Putting the pieces together
The more data points, the more visibility into a chip. Troubleshooting can take place anywhere throughout the design-through-manufacturing flow, and even looped back from the field.

“For in-silicon debug, for example, because the initial silicon verification is a very difficult process, there are lots of things that come into play,” said Kam Kittrell, vice president of product management in the Digital & Signoff Group at Cadence. “If you look at physical monitors that go throughout a chip, if you find out that your chip passed your test and then it went on the ATE but then dies on the test board, you can find out that maybe the IR drop was a mess on the test board. You’ve got a lot of more information that you can pull back and compare to what you did before, all the way back to the design process. Over time, these will pull together. Also, if we see that people are putting together data in one platform, and somebody puts data in another platform as long as they’re using these open standards, you don’t have to translate everything from one to another. We believe this is going to happen, because we’re using open standards for this. We’ve looked at it closely enough, because we’ve already had other big data projects going on here that can stack. You can write some tools that recognize these two different databases as having unique information and do analytics on top of it. Technologies like Python have lots of utilities to facilitate things like this. All of this speaks to the megatrend toward more resilient design, more reliable design. On many levels that covers design, test, and manufacturing.”

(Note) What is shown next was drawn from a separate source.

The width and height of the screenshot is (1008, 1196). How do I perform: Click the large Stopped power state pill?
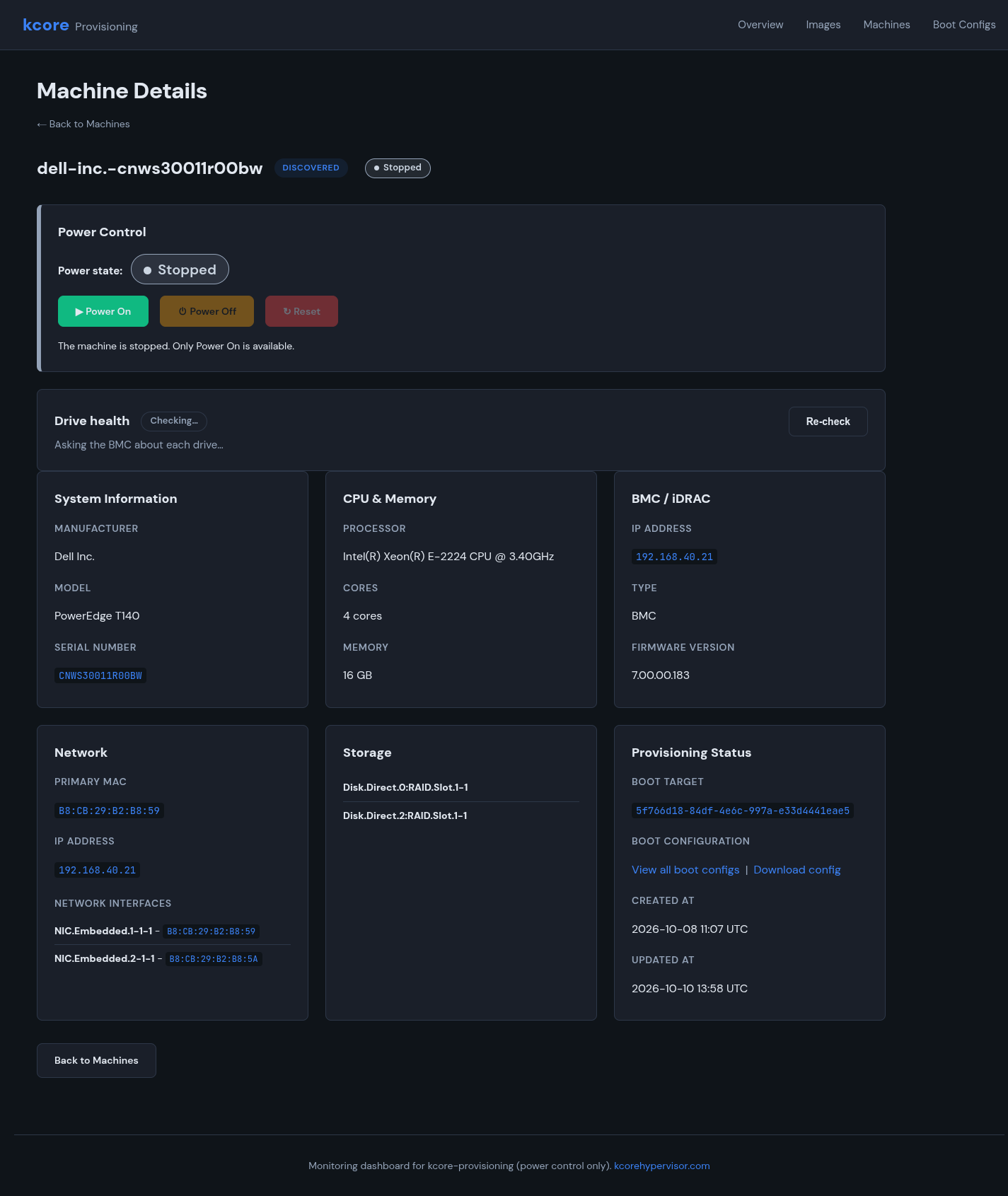click(180, 269)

This becomes more important as designs become more complex at advanced nodes and in advanced packages. “Especially now at 5nm, aging is affecting the timing, and so you’ve got these models of how it will age, but how do you know how it will age until it’s been out there for five years?’ said Kittrell. “Also, if you find a peculiar case that is failing, maybe a soft failure like a bit flipping every once in a while, that’s not a manufacturing defect, but there’s something you can do at manufacturing test. You can go back and re-do your manufacturing tests with known bad die, and then also disperse that test out to every unit to see if there are some weak links in the chain. There’s lots of goodness that comes from that.”

“If we want these monitors to provide the level and depth of coverage that is truly needed, they must be strategically placed. Integration tools allow designers to review the design by analyzing the connectivity, libraries, and design style within each block, and suggest the type and quantity of agents needed. Decisions are geared toward the specific business case they are intended for, which allows the designer to increase or reduce agents to meet their visibility goals and constraints. These agents are built for analytics, which is what allows them to be very small and widespread, with minimal impact on power, performance or area. They are sensitive to many vital parameters in the chip, and can sense both issues in the chip, as well as the surrounding electronics, application effects and environmental impact,” Akbar added.